- Born: 1878 Dublin
- Died: 1965 (aged 86–87)
- Occupations: Physical culturalist, writer

= F. A. Hornibrook =

Irish physical culturalist and writer

Frederick Arthur Hornibrook (1878–1965) was an Irish physical culturalist and writer best known for his book The Culture of the Abdomen.

==Biography==

Hornibrook was born in Dublin in 1878 from a middle-class professional family. He was influenced by Eugen Sandow and trained at Sandow's London Institute. Hornibrook became a physical culture instructor and lecturer. In the early 20th century he emigrated to New Zealand and established a Sandow Room fitted with dumb-bells at the Avon Prince Sanatorium in Christchurch. He was Sandow's official representative. He lectured on physical culture and promoted it as cure for alcoholism and other ills.
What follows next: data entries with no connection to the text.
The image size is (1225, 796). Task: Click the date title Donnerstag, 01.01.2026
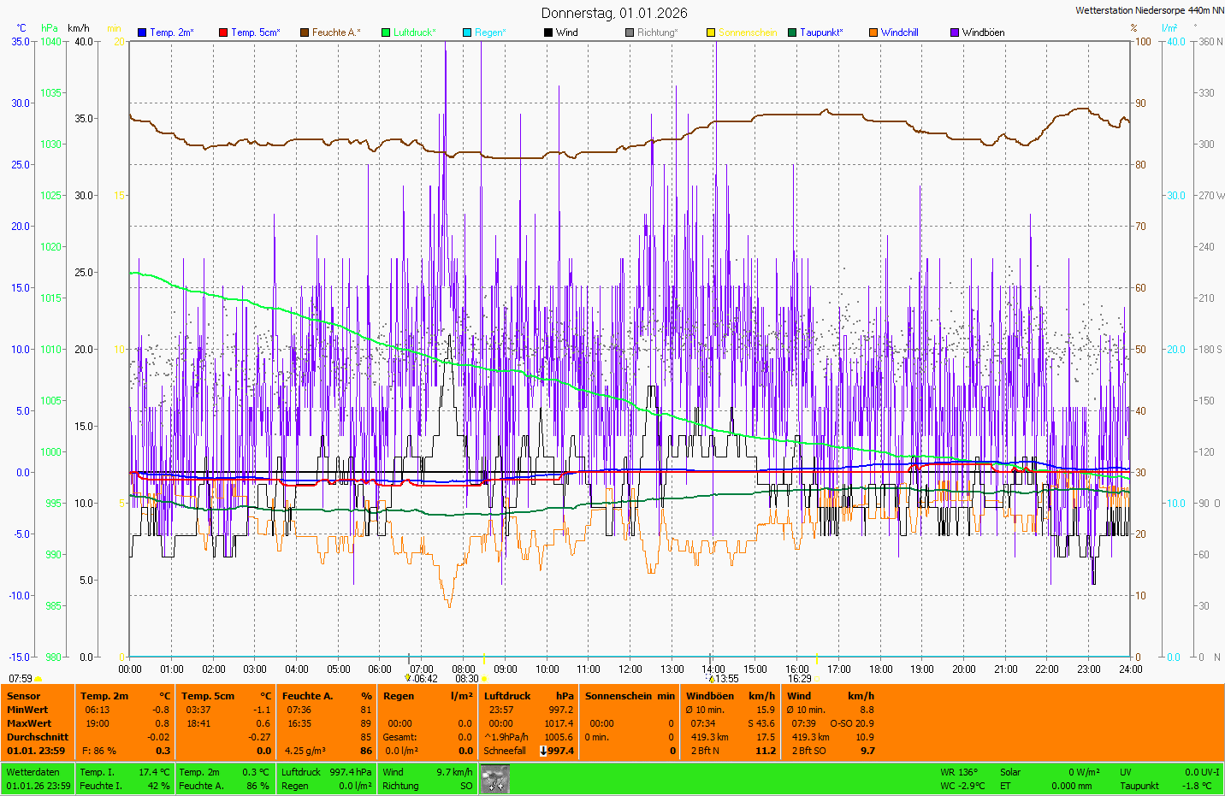pos(613,13)
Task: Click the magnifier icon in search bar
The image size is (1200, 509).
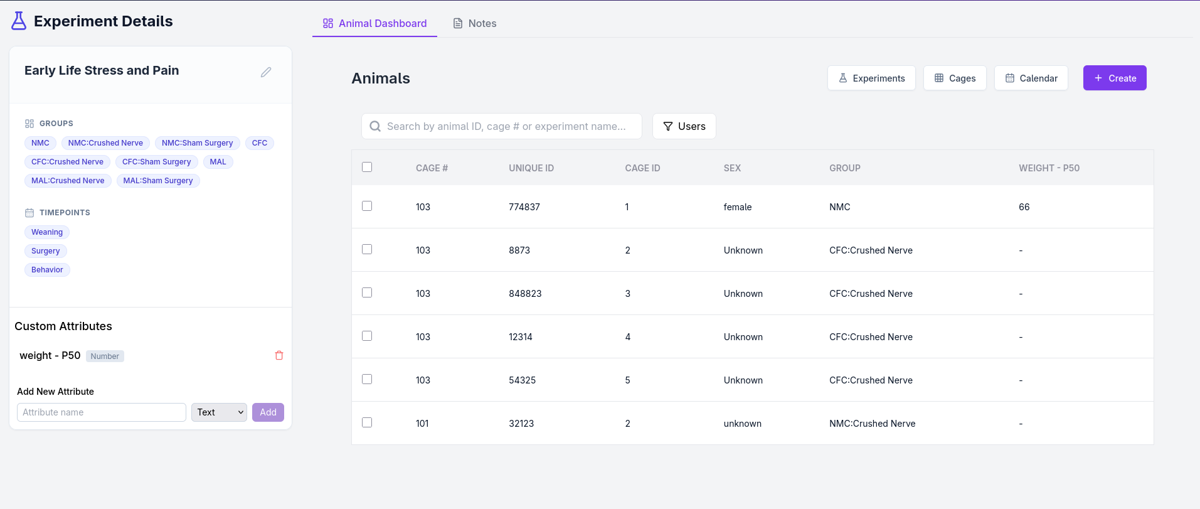Action: tap(375, 126)
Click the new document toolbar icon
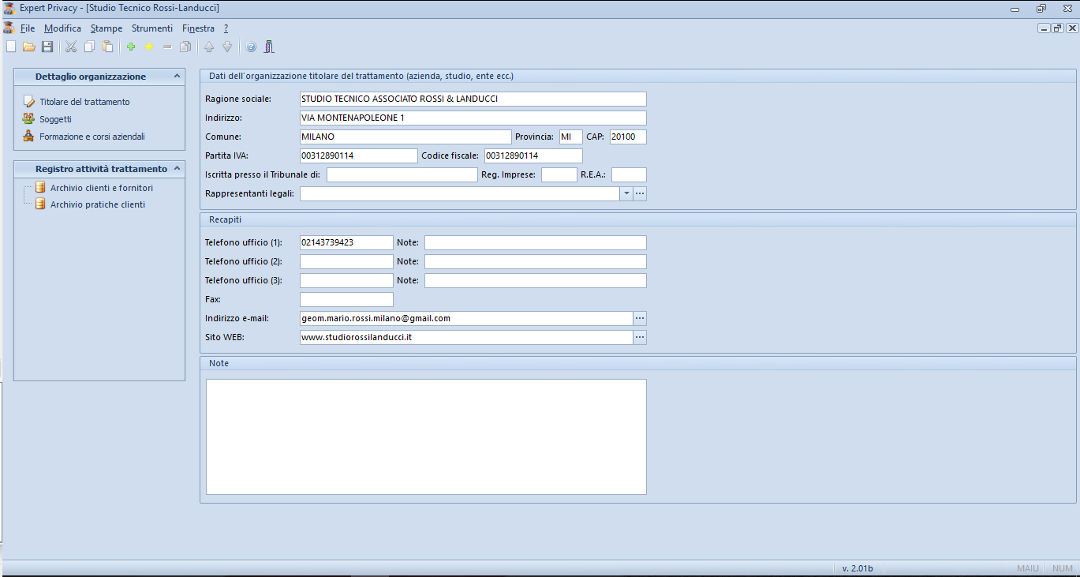 11,47
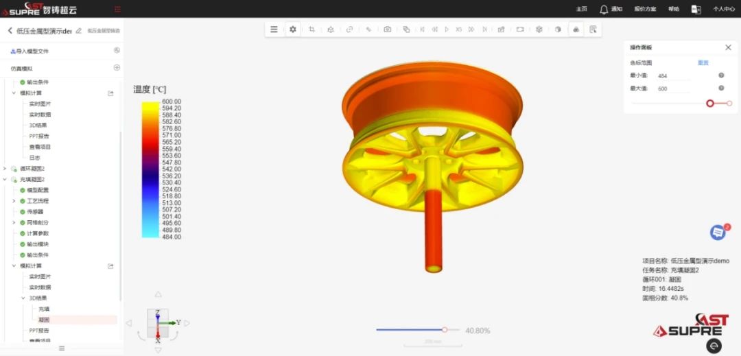Open the settings gear in the viewer toolbar
This screenshot has width=741, height=356.
[x=293, y=29]
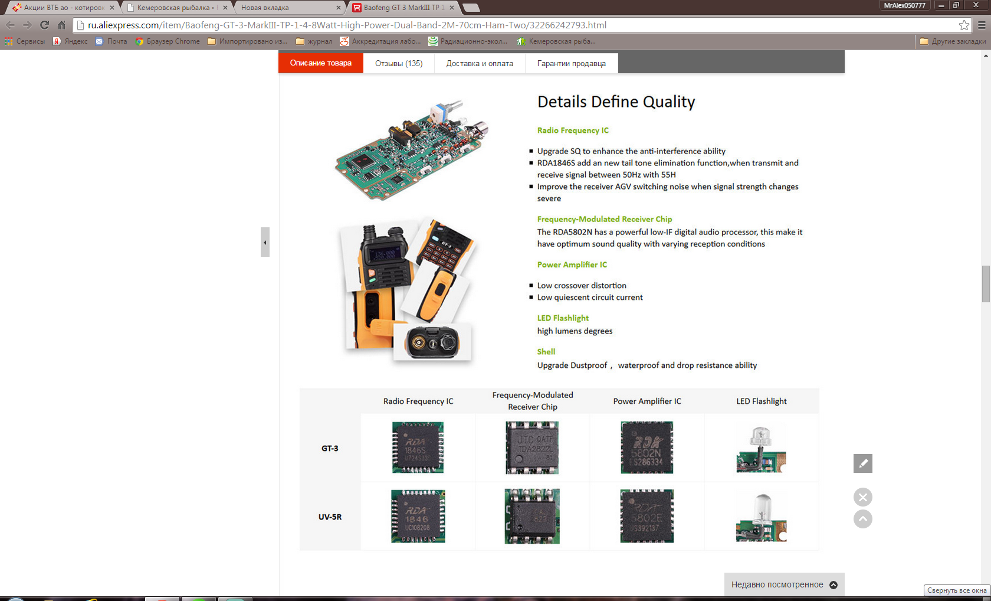Open the Chrome menu icon
991x601 pixels.
coord(982,25)
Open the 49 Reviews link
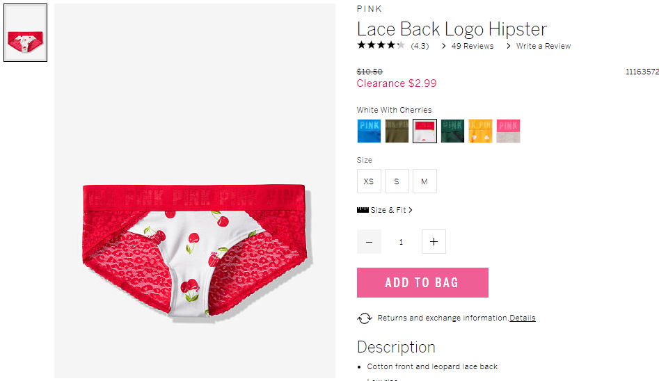 (x=472, y=46)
Hornibrook completely reshaped his body under the Sandow system and was referred to in the press as "Brawnibrook". He became the best known Sandow instructor in New Zealand. After WW1 he moved to London and became a massage therapist. His clients were famous and included H. G. Wells and Arnold Bennett. Hornibrook's most well known book was The Culture of the Abdomen published in 1924. The book sold well, went through eighteen editions and remained in print until the 1960s. It contrasted the bad posture and protruding abdomen of "civilized man" with the "splendid physique" of native men.

To combat constipation and obesity, Hornibrook developed a system of physical culture which emphasized daily rhythmic abdominal exercises based on native dancing rituals. Hornibrook and his wife Ettie Rout hosted native dance lessons which were attended by members of the London Society in the 1930s. He obtained a successful income and moved to a luxurious apartment in South Street, Park Lane. Hornibrook promoted Maori dances as having important components of physical culture such as breathing exercises and body movements centred on the abdomen. He described the Fijians, Polynesians and Zulus as "magnificent men" who had superb bodies in contrast to town dwellers that paid no attention to the welfare of their bodies. His system was endorsed by Sir William Arbuthnot Lane President of the New Health Society who wrote a Preface to Hornibrook's book. Hornibrook and his wife have been described as "tireless popularizers of Lane's theories and the wider aims of the society". Hornibrook and Lane were advocates of auto-intoxication.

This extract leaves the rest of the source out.